The geographical distribution of ³H sampling sites is shown in Fig. 1. Monthly ³H precipitation composite data was obtained from the GNIP database and related publications (IAEA/WMO, 2020) covering the period 2008–2018 (see additional details in Supplementary Materials SM1). This timeframe was selected to represent present-day tritium levels (i.e. post-bomb)¹¹ covering an 11-year period falling mostly into solar cycle 24 for at least a part of the station data used¹⁸. The dataset also included ³H data from 5400 monthly precipitation samples at 91 sites not yet published in the GNIP database. Additional data was taken from the literature. The tritium data for our spatial analysis and modeling contained records from 233 sites from 2008 to 2018, but some stations have variable lengths of records (Supplementary material SM1). During our data curation we considered each station regarding its time-dependent position in the solar cycle. Recent studies suggest that the solar cycles 10–12 years impart ca. ± 20% of fluctuation in Central Europe that gets overprinted on annual ³H seasonality^17,18. In our analysis we found that ³H records with at least three years of continuous monthly sampling, whether during the rising or falling limb of the solar cycle, corresponded within the ³H measurement uncertainty to the stations’ mean value for the period 2008–2018. For our mapping purposes we applied a lower ³H detection limit cutoff as < 0.5 TU which is in accordance with the lower limit of international laboratory performance²⁹ but also corresponds to the lowest values of recent GNIP samples analyzed (from Galapagos and Ascension Islands).

Regressor datasets

Our three prediction models used the regressors used in the Regionalized Cluster-Based Water Isotope Prediction 2 (RCWIP2^21,22) model for δ¹⁸O and δ²H along with geographic and climatic regressors. The geographic regressors were (weighted) latitude, longitude, elevation, distance to coast and land mass fraction. Climatic regressors included air temperature, vapour pressure, precipitation amount, precipitable water, convective precipitation, wind speed and the continentality index³⁰. Where in-situ measurements for the explanatory variables were unavailable they were obtained from the Global Historical Climate Network (GHCN)³¹ or NOAA-NCEP reanalysis data ((https://www.ncep.noaa.gov/). As gridded data for these regressors we used CRU-CL 2.1³² and up-sampled NCEP datasets.
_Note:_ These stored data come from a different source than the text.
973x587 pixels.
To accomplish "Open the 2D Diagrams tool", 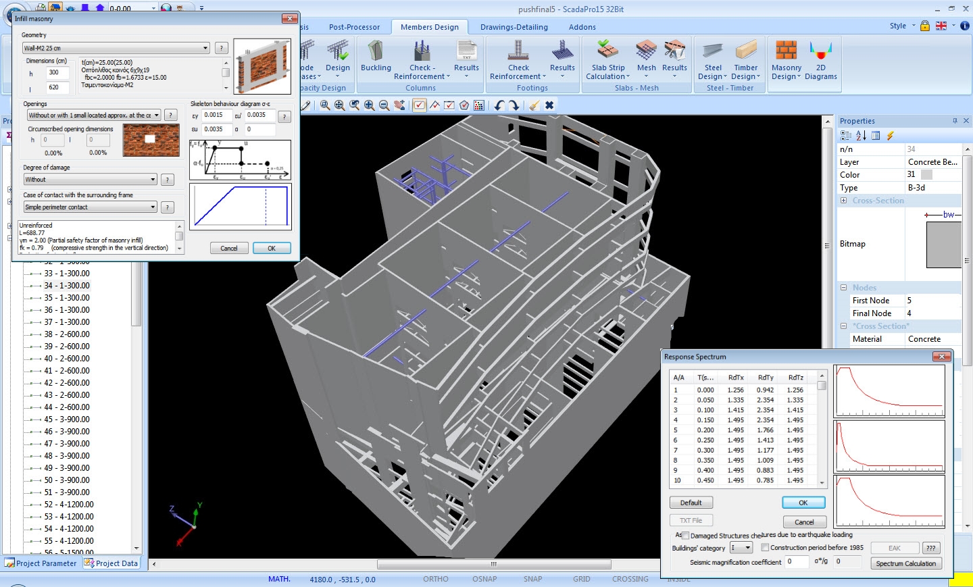I will 820,59.
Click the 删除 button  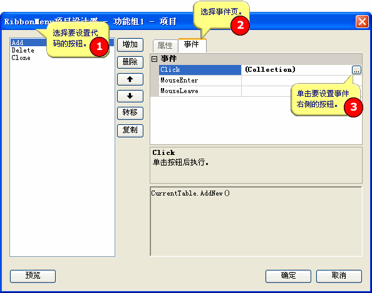pos(130,62)
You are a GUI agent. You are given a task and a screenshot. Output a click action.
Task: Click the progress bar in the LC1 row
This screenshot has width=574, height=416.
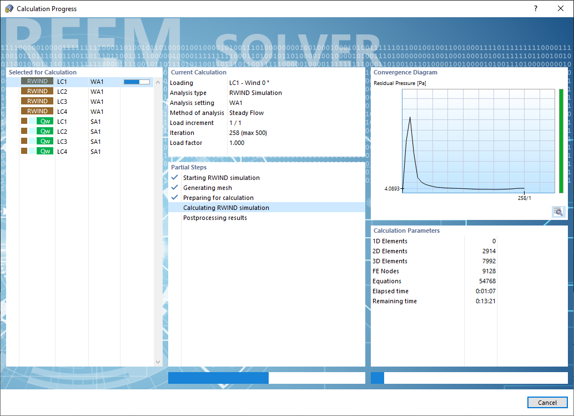[x=137, y=81]
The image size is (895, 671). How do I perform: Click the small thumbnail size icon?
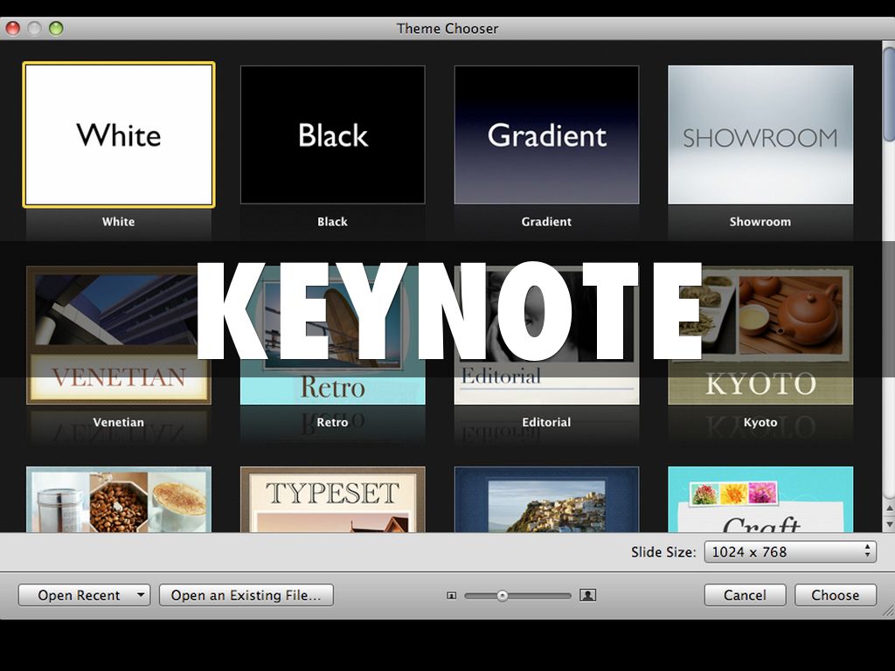452,596
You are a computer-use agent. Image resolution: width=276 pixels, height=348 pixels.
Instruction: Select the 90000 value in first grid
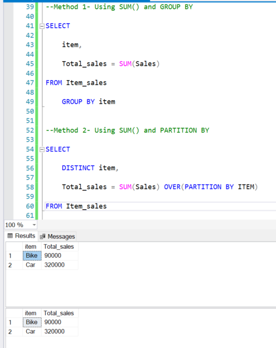[x=60, y=255]
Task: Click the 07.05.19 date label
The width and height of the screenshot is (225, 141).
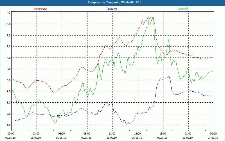Action: [x=213, y=138]
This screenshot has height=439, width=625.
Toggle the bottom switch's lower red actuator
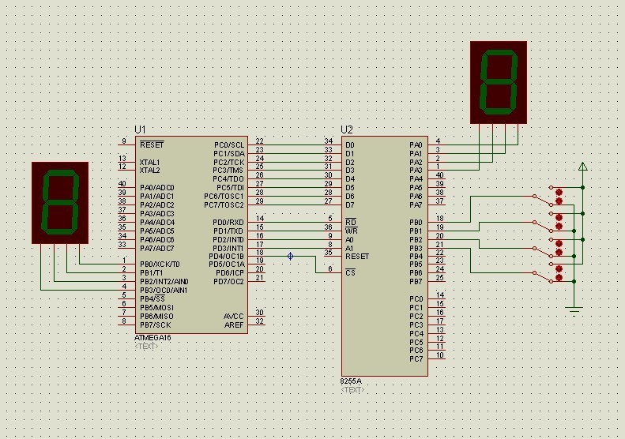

Climatic zone clustering and statistical processing

The ³H mapping used the code of RCWIP2, including the fuzzy clustering schema in 36 extra-Antarctic clusters of spatial proximity and climatic similarity^22,23. As only a fraction of the full clustering scheme (16 of 36 clusters) could be populated with sufficient ³H data to derive a full regional model, we allowed for fallback on the tropical or extratropical regression models (Eqs. 2, 3). A spatial coverage map of regionalized tropical and extratropical models is given in Supplementary Material SM2. The RCWIP2 algorithms automatically detected the best-fitting regression equation and covariates²³. However exceptionally, the use of the tropical and extratropical models had to be enforced for a few clusters to avoid runaway outlier ³H predictions, which we attributed to the spatially and climatically skewed distribution of ³H input data (Supplementary Table S2).